Since we are using the caret
package, we need to specify
the trainControl
and/or tuneGrid
arguments.
The trainControl
argument specifies the cross-validation
method and the tuneGrid
argument specifies the tuning grid.
For more information about these arguments, please refer to the caret
website.
We estimate the ITR with only one machine learning algorithm (GBM)
and evaluate the ITR with the evaluate_itr()
function. To
compute PAPDp
, we need to specify the
algorithms
argument with more than 2 machine learning
algorithms.
library(evalITR)
# specify the trainControl method
fitControl <- caret::trainControl(
method = "repeatedcv", # 3-fold CV
number = 3, # repeated 3 times
repeats = 3,
search='grid',
allowParallel = TRUE) # grid search
# specify the tuning grid
gbmGrid <- expand.grid(
interaction.depth = c(1, 5, 9),
n.trees = (1:30)*50,
shrinkage = 0.1,
n.minobsinnode = 20)
# estimate ITR
fit_caret <- estimate_itr(
treatment = "treatment",
form = user_formula,
trControl = fitControl,
data = star_data,
algorithms = c("gbm"),
budget = 0.2,
split_ratio = 0.7,
tuneGrid = gbmGrid,
verbose = FALSE)
#> Evaluate ITR under sample splitting ...
# evaluate ITR
est_caret <- evaluate_itr(fit_caret)
#> Cannot compute PAPDp
We can extract the training model from caret
and check
the model performance.
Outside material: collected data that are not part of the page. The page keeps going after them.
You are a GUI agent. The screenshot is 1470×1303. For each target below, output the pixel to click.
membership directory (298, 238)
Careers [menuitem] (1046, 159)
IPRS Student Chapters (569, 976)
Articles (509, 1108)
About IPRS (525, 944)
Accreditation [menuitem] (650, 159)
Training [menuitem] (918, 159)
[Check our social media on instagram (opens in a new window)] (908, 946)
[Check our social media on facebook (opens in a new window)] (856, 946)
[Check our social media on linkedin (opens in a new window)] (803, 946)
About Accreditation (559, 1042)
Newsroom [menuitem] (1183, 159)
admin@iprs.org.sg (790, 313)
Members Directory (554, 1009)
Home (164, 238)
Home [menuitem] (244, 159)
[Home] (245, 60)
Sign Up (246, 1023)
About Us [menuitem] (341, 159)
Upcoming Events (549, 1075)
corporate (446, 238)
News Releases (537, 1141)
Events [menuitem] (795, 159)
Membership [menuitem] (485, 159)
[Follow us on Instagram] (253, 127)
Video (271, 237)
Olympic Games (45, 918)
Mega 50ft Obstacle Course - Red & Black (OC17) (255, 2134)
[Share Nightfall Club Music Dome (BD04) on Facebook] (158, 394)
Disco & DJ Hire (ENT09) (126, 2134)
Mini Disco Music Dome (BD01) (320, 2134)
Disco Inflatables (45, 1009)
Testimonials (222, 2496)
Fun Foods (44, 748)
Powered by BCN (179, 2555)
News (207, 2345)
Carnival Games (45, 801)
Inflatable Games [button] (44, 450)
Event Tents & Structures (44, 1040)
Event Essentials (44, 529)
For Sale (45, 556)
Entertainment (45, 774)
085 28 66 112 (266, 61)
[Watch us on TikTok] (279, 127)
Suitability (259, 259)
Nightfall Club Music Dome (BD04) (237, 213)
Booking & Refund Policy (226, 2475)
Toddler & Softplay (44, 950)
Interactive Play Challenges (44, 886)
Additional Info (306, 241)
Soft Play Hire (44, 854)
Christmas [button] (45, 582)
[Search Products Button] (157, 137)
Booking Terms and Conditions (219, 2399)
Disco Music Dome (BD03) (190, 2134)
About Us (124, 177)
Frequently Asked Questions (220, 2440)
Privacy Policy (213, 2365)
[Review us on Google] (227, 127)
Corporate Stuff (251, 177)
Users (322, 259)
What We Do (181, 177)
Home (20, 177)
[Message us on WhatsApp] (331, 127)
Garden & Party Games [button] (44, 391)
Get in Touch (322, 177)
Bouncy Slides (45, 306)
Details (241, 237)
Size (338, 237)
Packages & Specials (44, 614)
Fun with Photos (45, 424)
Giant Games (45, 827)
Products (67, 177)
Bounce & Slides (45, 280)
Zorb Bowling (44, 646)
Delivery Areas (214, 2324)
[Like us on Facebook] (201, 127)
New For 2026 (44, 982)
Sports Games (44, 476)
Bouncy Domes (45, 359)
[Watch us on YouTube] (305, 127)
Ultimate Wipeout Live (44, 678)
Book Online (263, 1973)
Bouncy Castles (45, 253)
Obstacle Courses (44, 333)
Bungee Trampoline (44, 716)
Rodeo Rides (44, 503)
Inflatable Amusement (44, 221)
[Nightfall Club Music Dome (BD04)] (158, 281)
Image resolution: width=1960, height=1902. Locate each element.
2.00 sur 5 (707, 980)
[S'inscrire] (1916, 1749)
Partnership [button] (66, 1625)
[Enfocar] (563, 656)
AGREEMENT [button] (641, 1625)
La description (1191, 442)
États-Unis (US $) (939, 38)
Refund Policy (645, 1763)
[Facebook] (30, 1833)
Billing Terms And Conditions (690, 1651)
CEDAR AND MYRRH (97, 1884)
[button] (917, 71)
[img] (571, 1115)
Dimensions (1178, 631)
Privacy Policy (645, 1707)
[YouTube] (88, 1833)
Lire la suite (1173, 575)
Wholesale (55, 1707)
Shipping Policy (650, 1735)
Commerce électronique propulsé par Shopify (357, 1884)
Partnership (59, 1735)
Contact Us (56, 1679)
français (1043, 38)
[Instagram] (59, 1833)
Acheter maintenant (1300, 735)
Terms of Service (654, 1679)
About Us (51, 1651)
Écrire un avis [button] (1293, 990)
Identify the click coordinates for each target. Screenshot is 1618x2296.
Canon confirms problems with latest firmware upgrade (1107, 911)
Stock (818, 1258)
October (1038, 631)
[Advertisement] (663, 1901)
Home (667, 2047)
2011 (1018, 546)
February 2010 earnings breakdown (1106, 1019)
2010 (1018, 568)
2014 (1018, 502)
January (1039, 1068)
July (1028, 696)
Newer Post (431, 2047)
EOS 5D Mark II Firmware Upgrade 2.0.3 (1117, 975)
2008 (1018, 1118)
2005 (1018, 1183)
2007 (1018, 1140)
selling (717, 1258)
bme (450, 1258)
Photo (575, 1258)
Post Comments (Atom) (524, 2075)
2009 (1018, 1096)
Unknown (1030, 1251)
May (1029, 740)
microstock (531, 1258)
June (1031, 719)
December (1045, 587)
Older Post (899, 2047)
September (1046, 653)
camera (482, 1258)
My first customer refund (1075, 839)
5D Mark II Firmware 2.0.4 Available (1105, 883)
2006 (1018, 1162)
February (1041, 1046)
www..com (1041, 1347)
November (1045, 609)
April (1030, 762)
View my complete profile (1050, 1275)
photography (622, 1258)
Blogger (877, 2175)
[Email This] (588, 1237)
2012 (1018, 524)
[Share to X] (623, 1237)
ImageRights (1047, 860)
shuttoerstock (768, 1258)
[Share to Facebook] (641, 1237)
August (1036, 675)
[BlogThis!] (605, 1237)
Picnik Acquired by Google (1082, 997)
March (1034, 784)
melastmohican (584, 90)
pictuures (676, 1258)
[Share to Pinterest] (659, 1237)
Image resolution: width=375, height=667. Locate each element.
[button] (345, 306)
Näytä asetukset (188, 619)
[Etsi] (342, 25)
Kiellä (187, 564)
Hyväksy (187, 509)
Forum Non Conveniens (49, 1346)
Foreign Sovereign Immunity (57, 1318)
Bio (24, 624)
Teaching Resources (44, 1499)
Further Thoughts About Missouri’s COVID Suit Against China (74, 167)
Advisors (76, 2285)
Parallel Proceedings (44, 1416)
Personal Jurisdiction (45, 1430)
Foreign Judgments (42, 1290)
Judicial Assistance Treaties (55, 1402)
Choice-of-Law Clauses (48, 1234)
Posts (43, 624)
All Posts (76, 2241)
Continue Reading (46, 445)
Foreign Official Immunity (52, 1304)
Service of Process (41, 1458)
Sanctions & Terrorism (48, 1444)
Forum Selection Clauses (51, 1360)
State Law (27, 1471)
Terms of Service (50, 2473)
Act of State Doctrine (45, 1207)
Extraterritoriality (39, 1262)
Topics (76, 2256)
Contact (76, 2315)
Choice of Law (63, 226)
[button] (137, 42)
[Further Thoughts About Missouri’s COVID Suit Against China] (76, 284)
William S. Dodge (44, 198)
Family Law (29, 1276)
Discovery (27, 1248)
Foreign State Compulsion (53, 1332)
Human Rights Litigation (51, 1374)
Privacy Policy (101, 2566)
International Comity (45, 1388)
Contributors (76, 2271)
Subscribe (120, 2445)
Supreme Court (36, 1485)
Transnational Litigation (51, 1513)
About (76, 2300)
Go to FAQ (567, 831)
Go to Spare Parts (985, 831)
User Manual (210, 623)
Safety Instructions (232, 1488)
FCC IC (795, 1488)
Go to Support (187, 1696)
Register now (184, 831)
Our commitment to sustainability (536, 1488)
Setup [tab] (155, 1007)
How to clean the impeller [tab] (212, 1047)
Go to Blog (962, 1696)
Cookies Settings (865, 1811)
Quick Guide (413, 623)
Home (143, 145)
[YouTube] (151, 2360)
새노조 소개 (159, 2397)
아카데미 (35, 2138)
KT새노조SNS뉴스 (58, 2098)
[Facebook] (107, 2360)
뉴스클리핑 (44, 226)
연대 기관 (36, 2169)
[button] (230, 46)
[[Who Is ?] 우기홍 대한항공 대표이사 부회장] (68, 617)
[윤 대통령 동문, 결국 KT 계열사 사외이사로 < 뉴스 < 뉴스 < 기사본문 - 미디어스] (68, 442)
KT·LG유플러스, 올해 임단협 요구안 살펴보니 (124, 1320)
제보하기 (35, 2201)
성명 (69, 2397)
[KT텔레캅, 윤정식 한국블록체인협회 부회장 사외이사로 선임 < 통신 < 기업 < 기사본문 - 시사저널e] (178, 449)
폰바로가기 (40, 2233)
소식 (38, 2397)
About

Other functions from caret
can be
applied to the training model.
# extract the final model
caret_model <- fit_caret$estimates$models$gbm
print(caret_model$finalModel)
#> A gradient boosted model with gaussian loss function.
#> 50 iterations were performed.
#> There were 53 predictors of which 36 had non-zero influence.
# check model performance
trellis.par.set(caretTheme()) # theme
plot(caret_model)
Thesummary()
function displays the following summary
statistics: (1) population average prescriptive effect
PAPE
; (2) population average prescriptive effect with a
budget constraint PAPEp
; (3) population average
prescriptive effect difference with a budget constraint
PAPDp
. This quantity will be computed with more than 2
machine learning algorithms); (4) and area under the
prescriptive effect curve AUPEC
. For more information about
these evaluation metrics, please refer to Imai and Li (2021); (5)
Grouped Average Treatment Effects GATEs
. The details of the
methods for this design are given in Imai and Li (2022).
# summarize estimates
summary(est_caret)
#> ── PAPE ────────────────────────────────────────────────────────────────────────
#> estimate std.deviation algorithm statistic p.value
#> 1 -0.35 1.5 gbm -0.24 0.81
#>
#> ── PAPEp ───────────────────────────────────────────────────────────────────────
#> estimate std.deviation algorithm statistic p.value
#> 1 1.6 1.3 gbm 1.2 0.21
#>
#> ── PAPDp ───────────────────────────────────────────────────────────────────────
#> data frame with 0 columns and 0 rows
#>
#> ── AUPEC ───────────────────────────────────────────────────────────────────────
#> estimate std.deviation algorithm statistic p.value
#> 1 0.22 1.1 gbm 0.19 0.85
#>
#> ── GATE ────────────────────────────────────────────────────────────────────────
#> estimate std.deviation algorithm group statistic p.value upper lower
#> 1 105 109 gbm 1 0.96 0.34 -75 285
#> 2 -60 108 gbm 2 -0.56 0.58 -238 117
#> 3 -139 107 gbm 3 -1.30 0.19 -315 37
#> 4 64 108 gbm 4 0.59 0.55 -114 243
#> 5 51 109 gbm 5 0.47 0.64 -128 230
We plot the estimated Area Under the Prescriptive Effect Curve for the writing score across a range of budget constraints for the gradient boosting machine.
# plot the AUPEC
plot(est_caret)